A mulher merecia. A culpa é sempre nossa

Quem ler o Acórdão do Tribunal do Porto relativo ao caso de violência sobre uma mulher em Felgueiras, de uma ponta à outra, fica a saber que a mulher merecia o enxerto de pancada que recebeu com um pau cravejado de pregos. Esta não é a minha opinião, mas é uma opinião que se consegue formar a partir da confirmação da sentença de um ano de pena suspensa para um agressor e uma multa pecuniária para o outro. Sim, há dois homens envolvidos – um ex-marido e um ex-amante, em conluio – na agressão à mulher de Felgueiras.

A representação da justiça costuma ter dois pratos com a mesma medida. Vamos por nos pratos, e com palavras simples, as partes:

  1. Uma mulher casada fez sexo com outro homem que não o marido.
  2. Dois homens adultos juntaram-se para bater nessa mulher.

Vamos agora por os resultados destas ações nos mesmos pratos:

  1. A mulher foi agredida “na cara: ferida corto-contusa com 2 cm, suturada com 5 pontos de seda na região frontal; –no pescoço: lesão abrasiva na região ântero-lateral direita numa área de 3×4 cm; -no tórax:-equimose de 5×4 cm na mama esquerda, » escoriação de 7 cm na mama direita; * equimose de 4×4 cm na omoplata esquerda; –no abdómen: equimose de 10×4 cm na região do flanco esquerdo; – no braço direito: 15 escoriações lineares na região posterior do braço, a maior das quais com 8 cm de comprimento, 9 equimoses na região anterior do braço e antebraço, a maior das quais com 6×3 cm e equimose na região posterior do polegar de 6×1 cm; – no braço esquerdo: equimose de 12×11 cm na região posterior do 1/3 médio do braço; equimose de 9×4 cm na região posterior do antebraço; 3 equimoses na região anterior do antebraço, a maior das quais com 6×4 cm; – na perna direita: equimose de 7×3 cm na nádega; –na perna esquerda: equimose de 4×2 na região posterior do joelho, equimose de 4×2 na região posterior da perna”, lê-se no acórdão.
  2. O ex-marido… bom o ex-marido ficou triste e… ofendido.

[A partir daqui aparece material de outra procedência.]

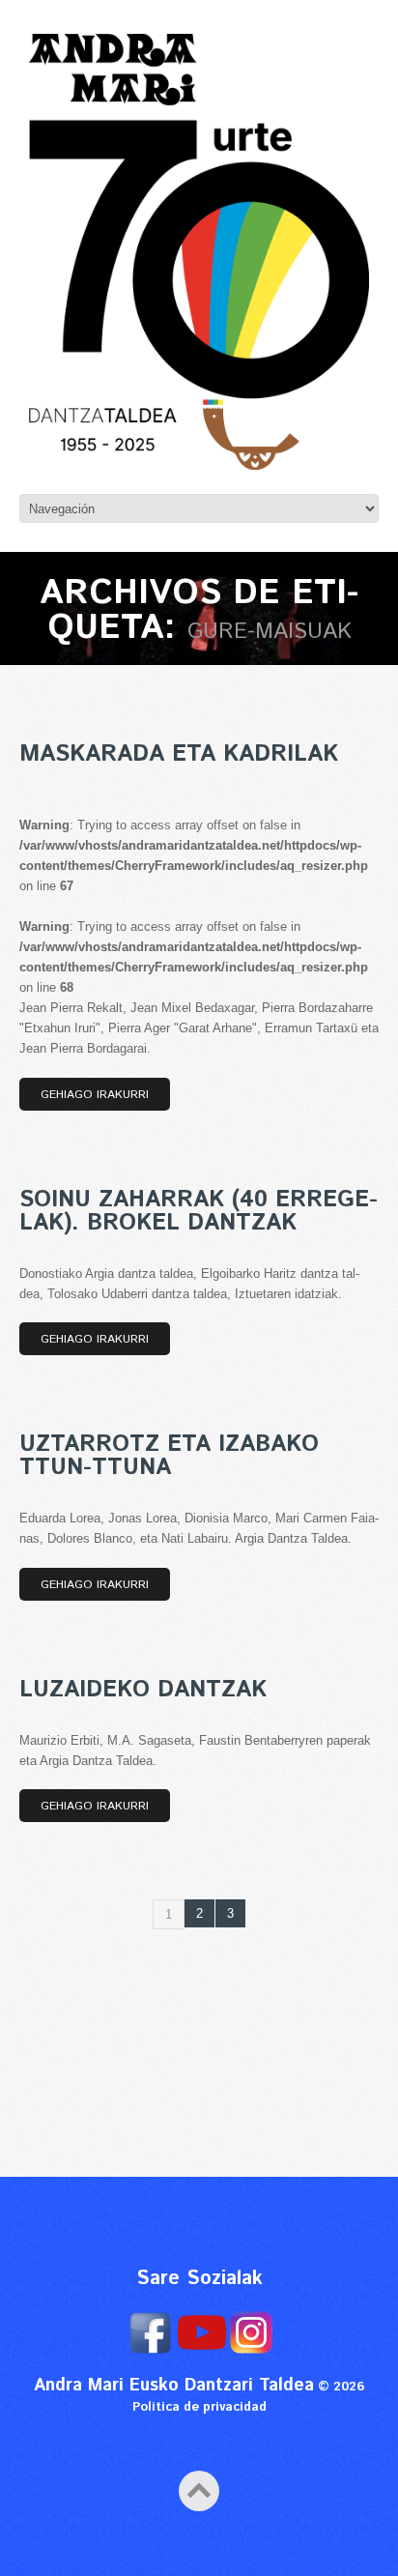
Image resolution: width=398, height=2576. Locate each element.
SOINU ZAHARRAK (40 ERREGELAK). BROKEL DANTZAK (198, 1211)
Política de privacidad (199, 2407)
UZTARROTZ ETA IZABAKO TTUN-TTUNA (169, 1456)
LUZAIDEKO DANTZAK (143, 1689)
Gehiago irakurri (95, 1094)
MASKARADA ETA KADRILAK (178, 754)
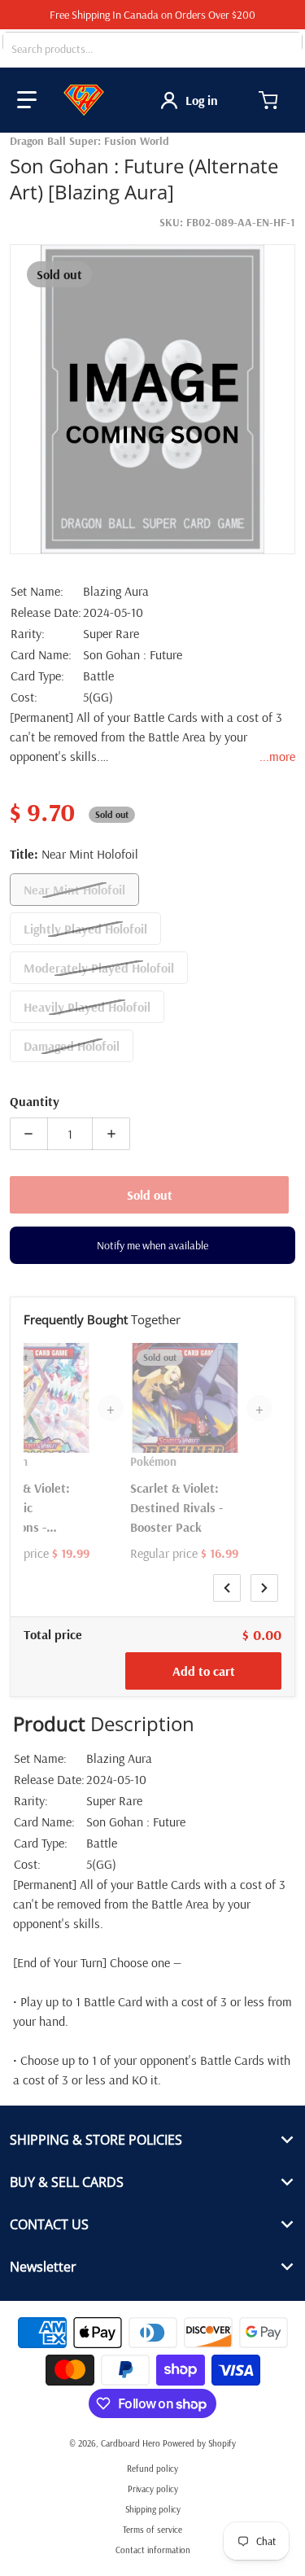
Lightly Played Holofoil (85, 929)
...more (277, 756)
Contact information (152, 2550)
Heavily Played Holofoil (87, 1007)
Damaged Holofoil (72, 1046)
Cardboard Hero (130, 2443)
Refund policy (152, 2468)
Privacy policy (153, 2489)
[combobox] (152, 49)
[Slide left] (227, 1588)
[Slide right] (264, 1588)
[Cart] (270, 100)
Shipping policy (153, 2509)
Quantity (34, 1101)
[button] (27, 100)
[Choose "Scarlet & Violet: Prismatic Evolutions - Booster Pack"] (76, 1357)
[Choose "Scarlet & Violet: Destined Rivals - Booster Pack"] (225, 1357)
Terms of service (152, 2529)
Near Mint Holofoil (74, 889)
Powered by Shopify (199, 2443)
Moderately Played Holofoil (99, 968)
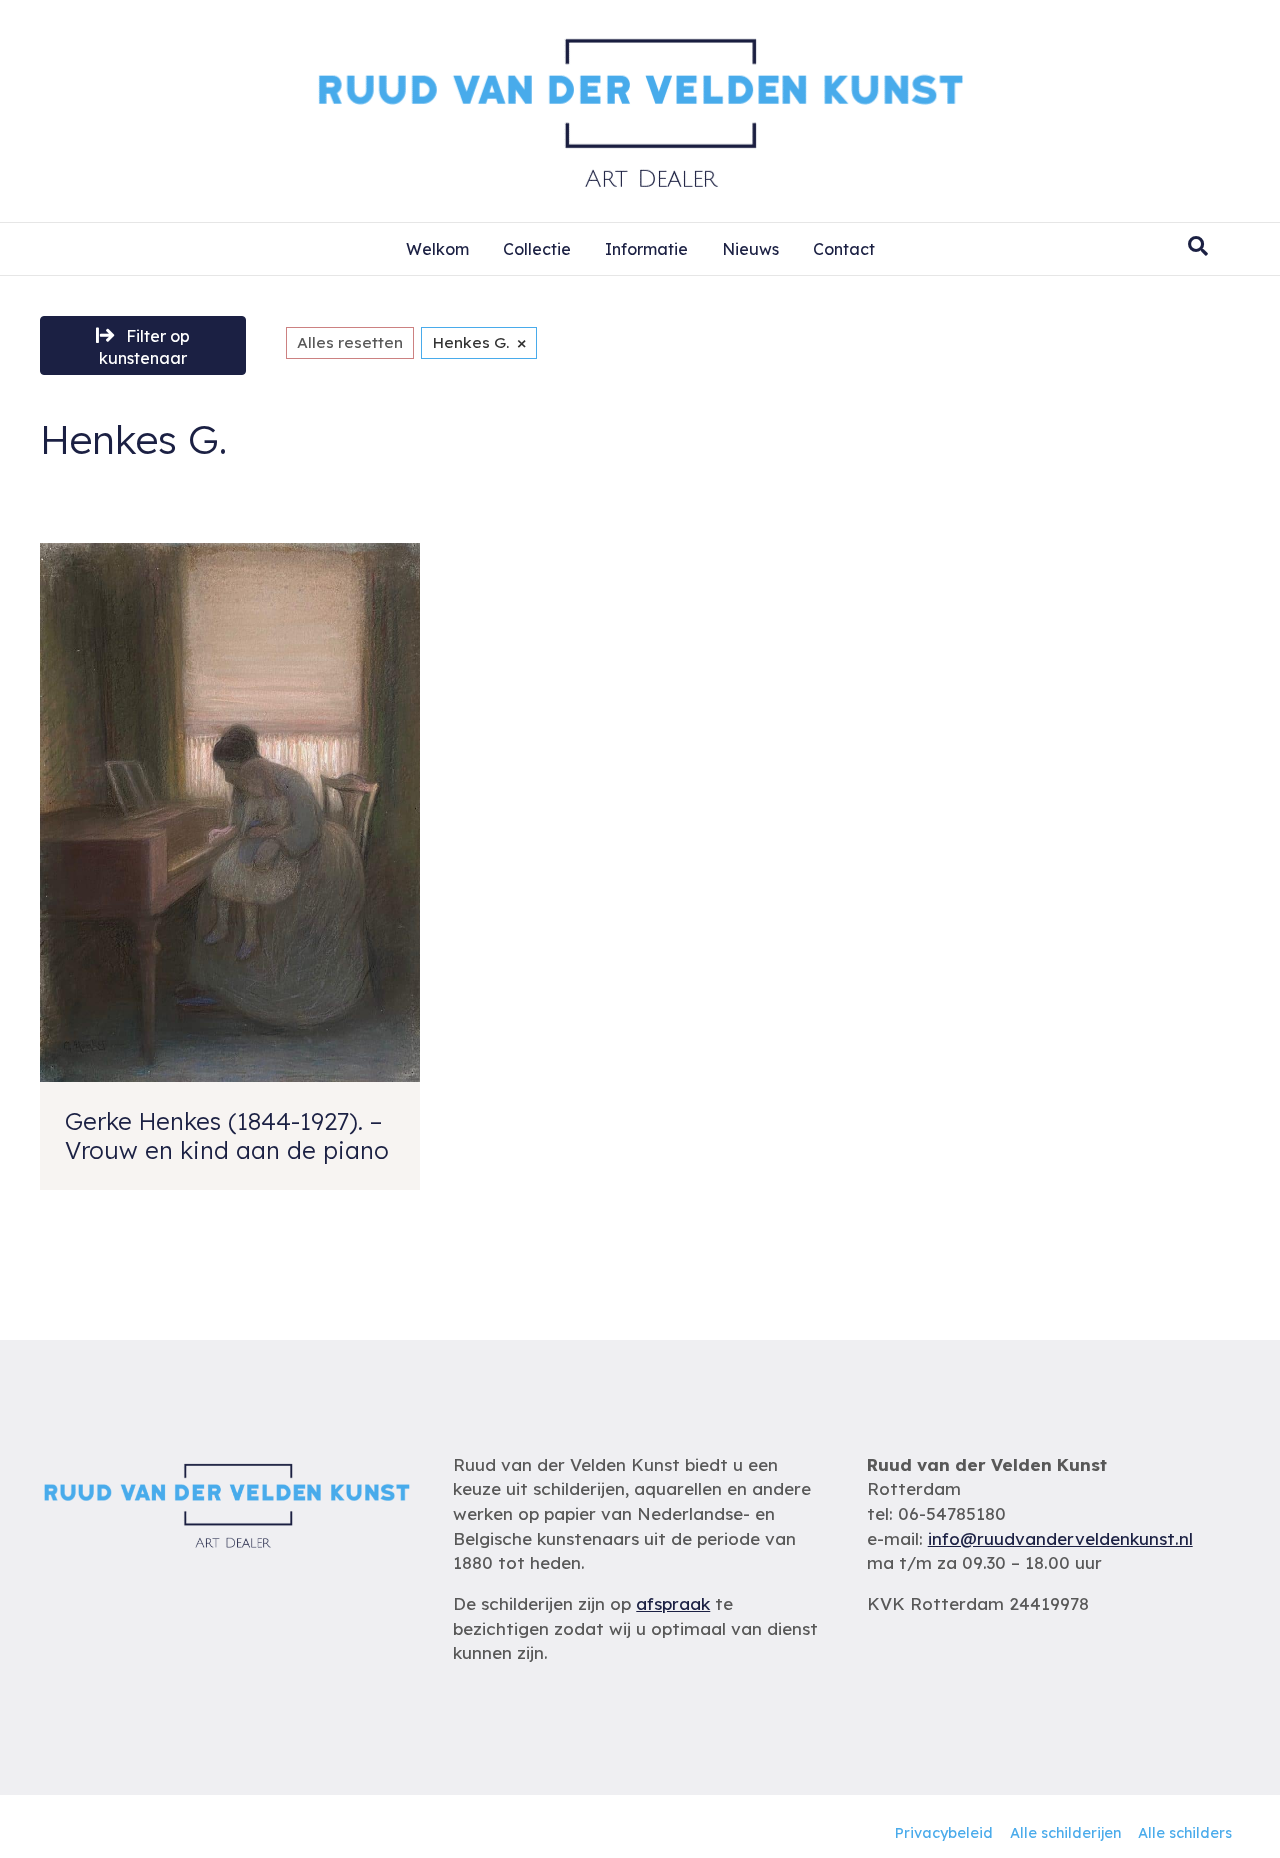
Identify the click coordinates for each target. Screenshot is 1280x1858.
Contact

A honra não é para aqui chamada para falar do dano feito ao homem. Ser traído no casamento não é desonra para ninguém. Desonra é trair, porque provavelmente implica mentir, enganar, falhar compromissos assumidos. As ações ficam com quem as pratica e os senhores juízes, tão adeptos da cultura milenar, também já terão ouvido esta expressão.

O problema do Acórdão é que mostra que a culpa da agressão à mulher é da própria mulher, a própria vítima. E quando vemos a quantidade maioritária de penas suspensas que são dadas aos acusados de violência doméstica, percebemos que a forma de pensar será a mesma em quase todos os tribunais. Há uma suspeição pendente na cabeça de cada vítima de violência passional, há qualquer coisa que diz aos juízes que é a vítima que está a falhar nas suas obrigações de cônjuge.

Pouco importa o que diz a lei, que criminalize agressões contra mulheres em contexto passional. Pouco importa o que nos diz a vida – um relacionamento extraconjugal que rapidamente termina, logo seguido do fim da relação institucional diz-nos que o casamento não estava bem. O amante passageiro será com certeza uma forma estranha de conseguir certezas ou alívio de uma relação em fase terminal, mas justifica uma agressão? O acórdão diz que sim.

Se esta mulher agredida não tem direito a vontade própria, teoricamente nenhuma mulher terá. Da leitura do acórdão na íntegra conseguimos perceber que o amante deve ter decidido que “se a mulher não ia ser dele, não seria ser de mais ninguém.” Terá contado ao marido todos os detalhes da relação e preparado assim uma vingança comum. Foram dois homens contra uma mulher. Dois homens contra uma mulher. Mas as circunstâncias em que as agressões ocorrem desculpam os agressores, tudo porque a vítima resolveu não ter nenhuma relação com nenhum deles. Achou por bem autodeterminar-se. Estava errada ao pensar que o podia fazer.

Agora, é só relembrar alguns números de mulheres que resolveram autodeterminar-se:

Um terço das 43 mulheres assassinadas pelos maridos nos últimos cinco anos, na Grande Lisboa – ou seja, 13 – já tinha apresentado queixa às autoridades por violência doméstica. Mais de metade das vítimas estava em processo de separação (51,2%), por iniciativa delas, e a grande maioria das mortes (68,4%) aconteceu no prazo de dois meses após a separação,” lê-se no Diário de Notícias

Calhando, o juíz acabou de assinar a sentença de morte da mulher de Felgueiras. Mas o que é que isso interessa? Ela merece. A culpa é sempre das mulheres.